By coincidence there's a book review in today's Daily Telegraph that 
gives an opinion by Cicero, the great grand-daddy of advocates to 
the effect that the trick was to advance points that look like the truth,
even if they didn't correspond exactly. That's not far from Jo's game 
IMO with DD following close on her heels. The way he puts a spin
on the truth obviates the need for lies -  though I have highlighted
a couple of incidences that are contradictions of his own words. To 
be fair, it could have been Jo having trouble plugging loopholes in 
a plot device (it was DD's explanation of why the Mirror didn't work
for Quirrell when plainly it should have done).  

> 
> Snow:
> I think that even the most naughty of fans, that realize this as a 
> certain fact, will be turned on edge when JKR is done with them. I 
> see her laughing her royal buttocks off with anticipation at the 
> unseen look on her readers face when we finally get the next 
> installment. I think this is really why she likes this book so much. 
> JKR and Dumbledore are indeed one and the same in their likeness of 
> spooning information on a need to know basis
and the next spoonful 
> may not be sugar
and I have a feeling not at all to the FAITH reader.

Kneasy:
As Talisman points out in her post JKR believes that there will be 
those who won't like the new book. As with most of her comments this
can be interpreted at least two ways -  either the fluffies will hate it 
(yippee!) or the non-fluffies will hate it (boo! hiss!).

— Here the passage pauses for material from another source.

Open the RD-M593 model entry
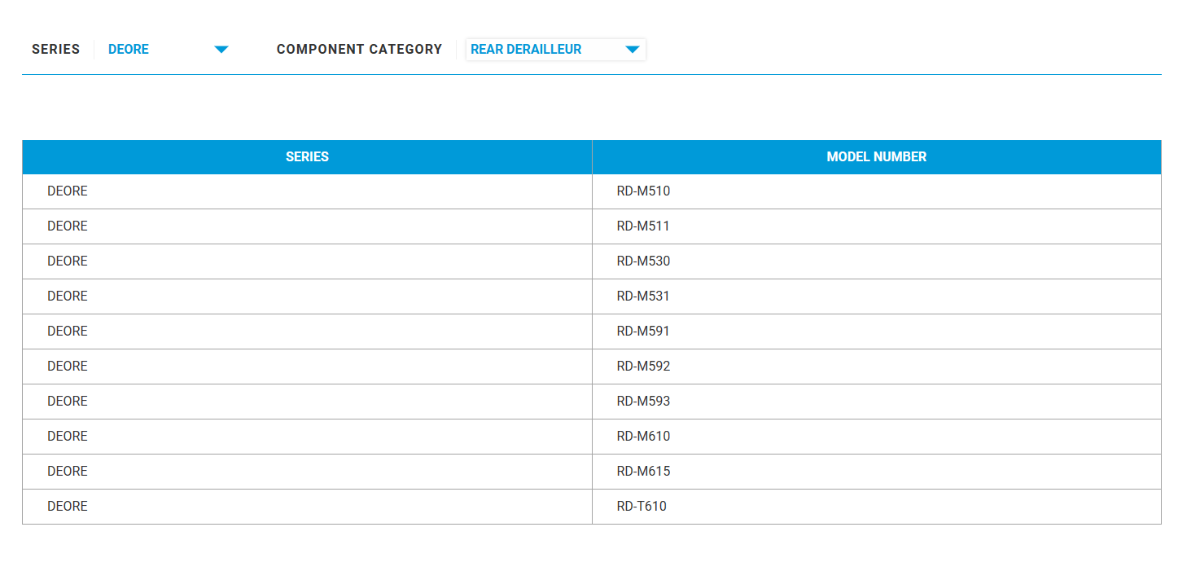The image size is (1200, 571). (x=643, y=401)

I hope it does take us by surprise -  at least so long as there's some
fairly credible thread that traces back to hints or clues no matter how
arcane or subtle in the previous volumes. And I can't believe book 6 will 
be fluffy (though book 7 might be). Something nasty. Yes please! Deaths,
Harry going off the rails, betrayal, all that good stuff, with a lovely dollop
of clues that'll allow us to keep on speculating until the last book appears.
Not too much, it'd be an absolute tragedy if it gave so much away that 
the final installment looked as if it were a foregone conclusion.